The Practice Committee of the American Society for Reproductive Medicine (ASRM), in collaboration with the Society of Reproductive Surgeons (SRS), published a study about IVF outcomes in women with unilateral or bilateral hydrosalpinges.69 The PR in patients with hydrosalpinges was lower than that of the control group, with identical negative effects in both fresh and frozen embryo transfer cycles. Even the miscarriage rate was 2.3 times higher among women with hydrosalpinx than among those unaffected. Preliminary laparoscopic salpingectomy or proximal tubal occlusion, prior to IVF, improves pregnancy and live birth rates, whereas data was insufficient to evaluate the effectiveness of alternative treatments such as laparoscopic neosalpingostomy, transvaginal aspiration of HF, hysteroscopic tubal occlusion, or antibiotic treatment.
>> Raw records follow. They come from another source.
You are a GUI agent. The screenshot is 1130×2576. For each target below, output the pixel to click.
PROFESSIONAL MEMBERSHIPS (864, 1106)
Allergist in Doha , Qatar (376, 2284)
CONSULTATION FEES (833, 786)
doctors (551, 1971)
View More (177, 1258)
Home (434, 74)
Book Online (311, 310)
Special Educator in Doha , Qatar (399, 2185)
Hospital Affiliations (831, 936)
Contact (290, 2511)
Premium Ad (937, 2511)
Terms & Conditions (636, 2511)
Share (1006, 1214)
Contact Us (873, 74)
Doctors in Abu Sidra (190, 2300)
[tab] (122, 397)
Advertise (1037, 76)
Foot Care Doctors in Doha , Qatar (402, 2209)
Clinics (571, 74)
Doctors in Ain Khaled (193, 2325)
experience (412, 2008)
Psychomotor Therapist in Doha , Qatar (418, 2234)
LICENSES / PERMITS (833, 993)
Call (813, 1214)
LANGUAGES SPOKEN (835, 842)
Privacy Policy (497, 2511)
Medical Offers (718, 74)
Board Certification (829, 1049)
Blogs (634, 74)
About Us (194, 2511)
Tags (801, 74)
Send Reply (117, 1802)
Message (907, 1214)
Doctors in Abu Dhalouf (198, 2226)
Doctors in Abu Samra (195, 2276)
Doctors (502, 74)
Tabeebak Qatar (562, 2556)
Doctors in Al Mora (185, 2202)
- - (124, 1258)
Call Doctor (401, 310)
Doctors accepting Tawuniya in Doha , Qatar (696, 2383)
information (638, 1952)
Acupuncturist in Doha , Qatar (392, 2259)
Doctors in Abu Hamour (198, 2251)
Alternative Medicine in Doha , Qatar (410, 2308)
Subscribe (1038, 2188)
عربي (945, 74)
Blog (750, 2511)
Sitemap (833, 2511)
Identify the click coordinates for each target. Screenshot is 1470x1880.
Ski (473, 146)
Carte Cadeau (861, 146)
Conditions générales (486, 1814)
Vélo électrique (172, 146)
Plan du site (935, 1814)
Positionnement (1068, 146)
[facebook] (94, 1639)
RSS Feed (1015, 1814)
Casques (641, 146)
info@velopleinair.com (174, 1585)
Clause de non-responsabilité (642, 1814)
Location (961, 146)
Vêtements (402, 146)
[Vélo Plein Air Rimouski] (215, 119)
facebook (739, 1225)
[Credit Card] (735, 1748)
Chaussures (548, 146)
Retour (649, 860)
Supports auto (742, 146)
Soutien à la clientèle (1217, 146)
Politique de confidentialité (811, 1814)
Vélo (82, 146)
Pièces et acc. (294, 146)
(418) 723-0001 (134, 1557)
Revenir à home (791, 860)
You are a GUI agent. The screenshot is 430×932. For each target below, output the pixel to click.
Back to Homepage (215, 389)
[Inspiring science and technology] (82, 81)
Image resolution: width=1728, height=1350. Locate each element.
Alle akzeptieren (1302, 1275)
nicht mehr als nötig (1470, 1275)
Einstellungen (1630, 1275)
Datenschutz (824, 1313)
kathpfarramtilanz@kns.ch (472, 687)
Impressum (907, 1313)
Transvaginal aspiration of HF during egg collection is still controversial.7071 The data in the literature is insufficient to determine whether hysteroscopic tubal occlusion could be considered helpful in preventing the deleterious effect of HSF. A recent study reports that the placement of Essure (Bayer AG, Leverkusen, Germany) is an alternative method for fallopian tube occlusion in hydrosalpinx before IVF when laparoscopy is contraindicated.72
The hysteroscopic proximal occlusion by intratubal devices improves the chance of achieving clinical pregnancy compared with no intervention. Nevertheless, the Essure implant is associated with a higher miscarriage rate compared with the other interventions.73 Unfortunately, insertion of the Essure in the management of hydrosalpinx prior to IVF remains off-label, although the implant could increase fluid within the uterine cavity, with a consequent lower PR.74 In fact, the hysteroscopic placement of Essure devices before IVF produces inferior pregnancy rates compared with the laparoscopic approach.75 Therefore, salpingectomy should be the first option for women with hydrosalpinx before undergoing an IVF cycle. Salpingostomy should be considered to conserve the fallopian tubes, enabling natural conception.7677
Hydrosalpinx is associated with poor IVF outcomes, with reduced live birth rates and higher pregnancy loss. Therefore, accurate diagnosis of hydrosalpinx are critical, especially when a tiny amount of fluid inside the Fallopian tubes may be almost undetectable. The surgical removal of hydrosalpinx prior to IVF improves PRs and reproductive outcomes.78 In addition, salpingectomy does not affect the ovarian response, nor reduces the antral follicle count.79 Laparoscopic salpingectomy is the optimal surgical approach; therefore, it should be recommended. Further studies are needed to establish the therapeutic value of HF aspiration under ultrasonographic guidance, during or after oocyte retrieval, in terms of PR and ongoing pregnancy.